The pro forma combined condensed financial statements are based upon the
respective historical consolidated financial statements of Richfood and Farm
Fresh and should be read in conjunction with Richfood's historical financial
statements and the notes thereto, contained in its Annual Report on Form 10-K
for the fiscal year ended May 3, 1997 and in its Quarterly Report on Form 10-Q
for the quarter ended January 10, 1998, and the historical financial statements
of Farm Fresh contained in Richfood's Current Report on Form 8-K, which was
filed on March 19, 1998. The unaudited pro forma combined condensed balance
sheet combines Richfood's historical condensed consolidated balance sheet as of
January 10, 1998, with Farm Fresh's historical condensed consolidated balance
sheet as of January 3, 1998. The pro forma combined condensed statements of
earnings combine Richfood's historical condensed consolidated statements of
earnings for the thirty-six week period ended January 10, 1998, and the fiscal
year ended May 3, 1997, with Farm Fresh's corresponding historical condensed
consolidated statements of operations for the thirty-six week period ended
January 3, 1998, and the fifty-two week period ended March 23, 1997. The
historical results of operations for Farm Fresh for the thirty-six week period
ended January 3, 1998 were derived by adjusting Farm Fresh's forty-one week
period from March 23, 1997 to January 3, 1998 to thirty-six weeks by removing an
estimate of five weeks of operating results.
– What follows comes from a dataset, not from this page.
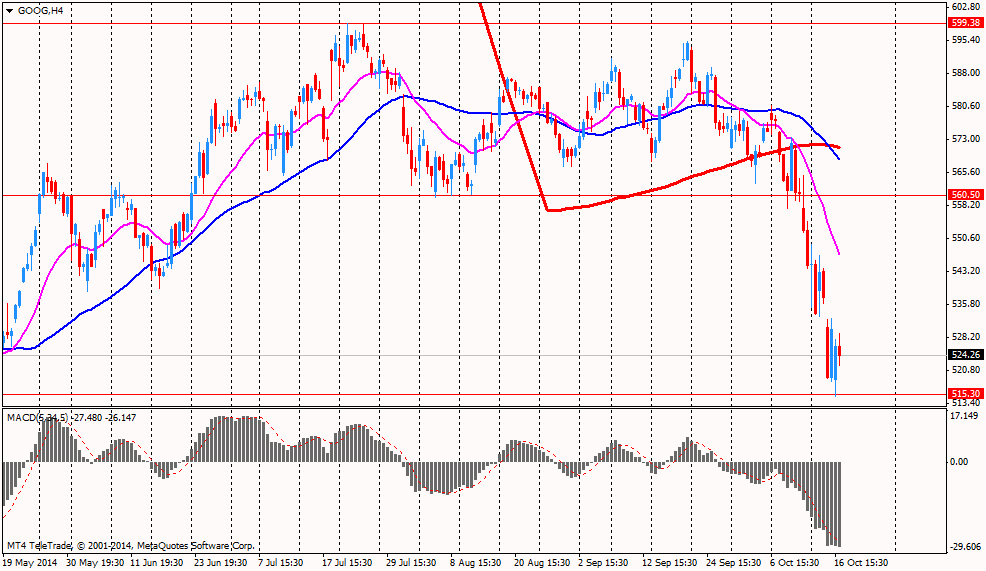Click the 524.26 current price tag
986x571 pixels.
(x=964, y=354)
Sales and net loss of Farm Fresh
for the five weeks from March 23, 1997 to April 26, 1997, not included in the
pro forma combined condensed financial statements, were approximately $67,400
and $950, respectively. The unaudited pro forma combined condensed balance sheet
data are presented as if the Farm Fresh Acquisition occurred on the date
thereof. The unaudited pro forma combined condensed statements of earnings data
are presented as if the Farm Fresh Acquisition had occurred at the beginning of
the earliest period presented.
The unaudited pro forma financial information is presented for illustrative
purposes only and is not necessarily indicative of the operating results or
financial position that would have occurred if the Farm Fresh Acquisition had
been consummated at the beginning of the earliest period presented, with
respect to the unaudited pro forma combined condensed statements of earnings, or
at January 10, 1998, with respect to the unaudited pro forma combined condensed
balance sheet, nor is it necessarily indicative of the future operating
results or financial position of Richfood. The unaudited pro forma information
is presented based on preliminary estimates for values of net assets
acquired and may change as valuations are completed and more facts become
known. The unaudited pro forma financial information does not give effect to
any synergies that may occur due to the integration of Richfood's and Farm
Fresh's operations. Additionally, the unaudited pro forma financial information
includes the transaction costs of the Farm Fresh Acquisition, estimated to be
approximately $1.3 million for the financial advisors and regulatory filing
fees plus $1.2 million for legal and accounting fees, printing expenses and
other miscellaneous expenses, and excludes nonrecurring costs and expenses
associated with integrating the operations of the businesses.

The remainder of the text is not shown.